I am just wondering if it would be safe for my rabbits to have the coconut shell without the white flesh? My grandmother is working diligently on one and I thought that perhaps my rabbits could chew on/shred/play with the shell? Does anyone know if it's safe?


----------



## ilovetegocalderon (Jul 18, 2006)

Not sure.
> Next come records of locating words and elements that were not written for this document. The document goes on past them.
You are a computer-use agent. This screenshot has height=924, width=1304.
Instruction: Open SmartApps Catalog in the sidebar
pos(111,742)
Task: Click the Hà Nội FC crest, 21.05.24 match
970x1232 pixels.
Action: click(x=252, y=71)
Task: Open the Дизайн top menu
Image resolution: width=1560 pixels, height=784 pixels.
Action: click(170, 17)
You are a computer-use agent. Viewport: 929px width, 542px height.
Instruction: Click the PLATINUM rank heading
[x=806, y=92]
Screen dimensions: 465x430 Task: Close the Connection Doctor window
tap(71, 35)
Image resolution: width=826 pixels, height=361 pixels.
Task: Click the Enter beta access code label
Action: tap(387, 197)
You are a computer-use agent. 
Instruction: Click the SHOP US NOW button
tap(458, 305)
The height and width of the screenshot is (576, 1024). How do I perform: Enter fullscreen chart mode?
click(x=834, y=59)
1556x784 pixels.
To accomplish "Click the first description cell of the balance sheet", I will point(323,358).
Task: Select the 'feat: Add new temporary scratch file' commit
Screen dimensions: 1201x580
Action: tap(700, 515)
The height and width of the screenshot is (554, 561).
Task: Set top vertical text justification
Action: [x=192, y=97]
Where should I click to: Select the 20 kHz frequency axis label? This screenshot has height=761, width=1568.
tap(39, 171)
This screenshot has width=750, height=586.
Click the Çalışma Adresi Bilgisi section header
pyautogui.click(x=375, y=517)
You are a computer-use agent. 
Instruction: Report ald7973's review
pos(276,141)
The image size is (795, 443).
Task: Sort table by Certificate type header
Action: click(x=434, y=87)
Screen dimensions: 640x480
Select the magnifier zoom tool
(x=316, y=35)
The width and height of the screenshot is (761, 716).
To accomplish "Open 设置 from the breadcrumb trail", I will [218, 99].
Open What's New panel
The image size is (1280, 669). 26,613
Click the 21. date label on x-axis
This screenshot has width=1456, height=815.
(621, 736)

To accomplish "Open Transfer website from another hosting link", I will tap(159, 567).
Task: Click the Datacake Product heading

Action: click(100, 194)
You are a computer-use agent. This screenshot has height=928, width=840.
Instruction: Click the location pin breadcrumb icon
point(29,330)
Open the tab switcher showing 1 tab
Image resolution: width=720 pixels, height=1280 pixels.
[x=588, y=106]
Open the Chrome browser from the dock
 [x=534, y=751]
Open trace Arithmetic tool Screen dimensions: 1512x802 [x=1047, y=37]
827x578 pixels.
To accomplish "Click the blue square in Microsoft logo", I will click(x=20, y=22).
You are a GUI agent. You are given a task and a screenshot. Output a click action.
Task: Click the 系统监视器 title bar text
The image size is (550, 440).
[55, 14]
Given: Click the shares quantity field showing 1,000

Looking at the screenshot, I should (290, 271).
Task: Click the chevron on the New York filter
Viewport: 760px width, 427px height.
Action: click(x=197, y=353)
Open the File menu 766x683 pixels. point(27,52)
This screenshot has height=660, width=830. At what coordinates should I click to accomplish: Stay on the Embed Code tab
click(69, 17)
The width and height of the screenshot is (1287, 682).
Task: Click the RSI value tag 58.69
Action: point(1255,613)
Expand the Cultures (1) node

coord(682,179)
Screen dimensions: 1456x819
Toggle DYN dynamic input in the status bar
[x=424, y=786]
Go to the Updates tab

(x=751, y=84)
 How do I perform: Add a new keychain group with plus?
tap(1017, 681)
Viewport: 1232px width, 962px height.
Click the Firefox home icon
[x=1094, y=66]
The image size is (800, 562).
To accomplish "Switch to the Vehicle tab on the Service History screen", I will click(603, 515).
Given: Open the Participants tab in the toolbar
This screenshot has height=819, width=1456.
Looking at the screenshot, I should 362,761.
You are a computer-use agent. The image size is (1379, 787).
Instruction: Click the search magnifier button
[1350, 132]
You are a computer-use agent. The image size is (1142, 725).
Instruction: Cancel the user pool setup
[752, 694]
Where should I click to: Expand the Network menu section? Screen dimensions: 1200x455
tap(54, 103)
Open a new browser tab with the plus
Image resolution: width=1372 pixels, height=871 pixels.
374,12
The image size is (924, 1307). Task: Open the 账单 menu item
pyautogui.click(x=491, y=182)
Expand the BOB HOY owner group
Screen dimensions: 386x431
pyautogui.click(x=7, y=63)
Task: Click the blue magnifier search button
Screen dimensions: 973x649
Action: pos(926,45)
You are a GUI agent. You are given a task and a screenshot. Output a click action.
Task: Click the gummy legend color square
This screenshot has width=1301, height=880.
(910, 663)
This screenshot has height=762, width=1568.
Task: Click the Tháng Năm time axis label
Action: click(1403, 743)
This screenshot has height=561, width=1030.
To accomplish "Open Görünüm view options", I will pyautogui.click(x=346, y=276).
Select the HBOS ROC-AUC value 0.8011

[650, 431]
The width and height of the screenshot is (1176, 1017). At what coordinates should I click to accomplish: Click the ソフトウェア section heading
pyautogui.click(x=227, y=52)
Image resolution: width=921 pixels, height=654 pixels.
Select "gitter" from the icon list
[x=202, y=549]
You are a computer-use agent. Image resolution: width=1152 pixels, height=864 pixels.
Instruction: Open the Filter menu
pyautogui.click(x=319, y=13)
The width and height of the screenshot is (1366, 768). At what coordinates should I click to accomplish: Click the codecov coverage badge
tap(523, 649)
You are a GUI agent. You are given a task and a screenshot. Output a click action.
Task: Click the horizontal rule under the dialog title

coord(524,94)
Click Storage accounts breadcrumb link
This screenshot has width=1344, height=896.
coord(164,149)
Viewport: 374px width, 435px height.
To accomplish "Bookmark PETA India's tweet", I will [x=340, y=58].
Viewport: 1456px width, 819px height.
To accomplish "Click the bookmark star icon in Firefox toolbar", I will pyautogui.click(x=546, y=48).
But bumping this for ya.

:bump


----------



## manda (Jul 18, 2006)

i wonder if eating fresh coconut is safe?


----------



## Jess_sully (Jul 18, 2006)

I can't find Coconut on any lists of rabbit-safe veggies/fruits, so I'm assuming that they're not acceptable for bunnies? 

http://www.adoptarabbit.org/articles/packet/abcvegi.html

http://www.rabbit.org/chapters/san-diego/diet/foods.html


----------



## ilovetegocalderon (Jul 19, 2006)

I bet you Pamnock would know. PAGING PAM!!!


----------



## MyBabyBunnies (Jul 19, 2006)

I've searched every safe rabbit food list and every unsafe rabbit food list that I can find and I cannot find Coconut on any of them. Based on that, I wouldn't feed it to a rabbit.


----------



## HoneyPot (Jul 19, 2006)

Hmm, are you talking about the brown dry nut (without the flesh), or the green outer coconut as it looks right off the tree.

I think the brown cleaned out shell should be fine in my opinion - I would be concerned about the threads that are on it as I can see them eating and choking on it if they are long.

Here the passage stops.